From: Daniel Tameling <tamelingdaniel@gmail.com>
Subject: Re: [REPOST] ksh: utf8 full width character support for emacs.c
To: tech@openbsd.org
Date: Thu, 3 Apr 2025 09:10:27 +0200

On Mon, Mar 31, 2025 at 01:47:14AM +0200, Ingo Schwarze wrote:
> 
> Then again, switching to wchar_t *and* using wcwidth(3), when taken
> together, can be leveraged to solve *most* of the problem because
> the following *vastly simplified* model more or less works in most
> situations, at least much better than what we have now:
> 
>  1. Assume that user-perceived characters are identical to
>     legacy grapheme clusters.
>     (Of course, that assumption breaks down when dealing with
>      user perceived characters that are larger than grapheme clusters,
>      but that is relatively rare, in particular in languages based on
>      latin, greek or cyrillic scripts.)
>  2. Assume that all width-0 code points are combining characters
>     and vice versa.
>     (Of course, combining characters exist that are not width-0,
>      and width-0 code points exist that are not combining, but
>      the detrimental effects on line editing tend to be relatively
>      rare and maybe also relatively mild.)
>  3. Assume that users want to operate on user-perceived characters
>     (e.g. move the curser by one of them at a time, replace them
>      one at a time, and so on)
>     rather than wanting to edit *parts* of user-perceived characters
>     (which does make sense with some scripts and languages, and for
>      some languages it depends on the context and editing purpose
>      whether it is desirable or not.)
> 
> Taking these three assumptions together allows the following
> vastly simplified modus operandi for line editing:
> 
>  A. Each width-1 and each width-2 code point starts a
>     user-perceived character.
>  B. Zero or more subsequent width-0 code points are part
>     of the same user-perceived character.
>  C. The display width of the user-perceived character
>     is the width of its first code point.
>  D. The cursor can only be placed on these user-perceived characters,
>     and each of them can only be edited as a whole.
> 

Just to mention it: afaik this is what tmux does.
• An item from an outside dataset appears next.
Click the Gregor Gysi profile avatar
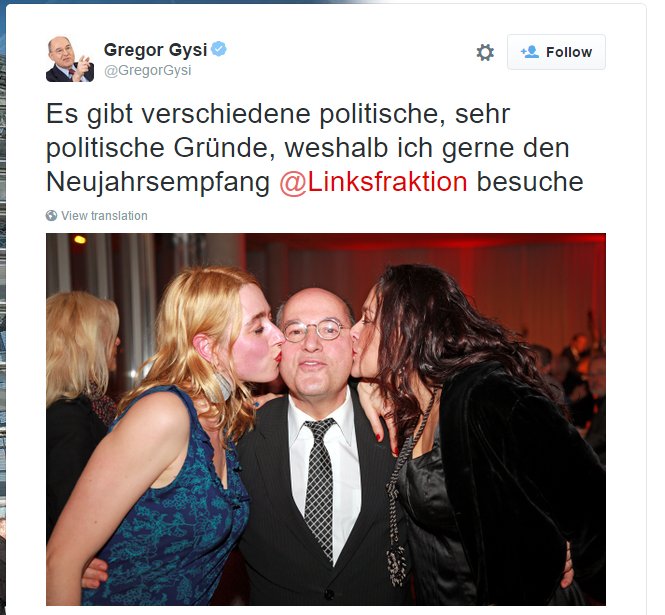 [x=70, y=59]
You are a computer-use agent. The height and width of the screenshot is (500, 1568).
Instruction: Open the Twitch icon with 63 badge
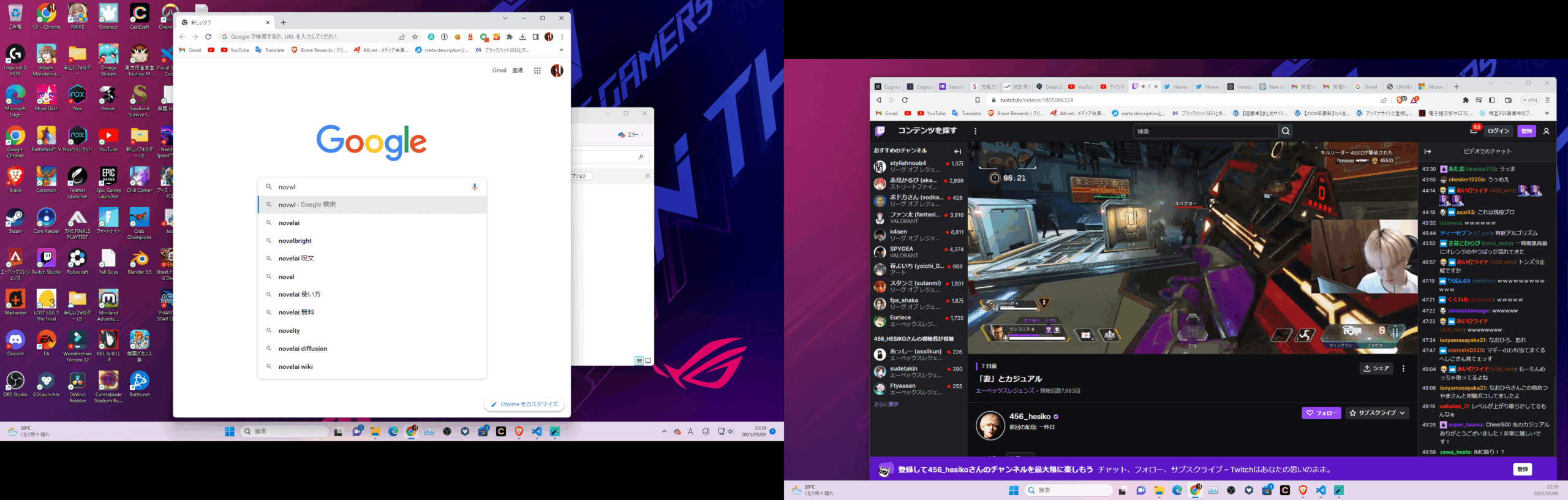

It works reasonably
well, even across different OSes. The code for handling this is in
usr.bin/tmux/utf8.c. It stores the results and uses a cache, both are
unnecessary for a first attempt (keep in mind that tmux also needs to
render command output and not just user input). mbtowc followed by
wcwidth should be fine at first and then one can see how that performs
and what issues remain.

--
Best regards,
Daniel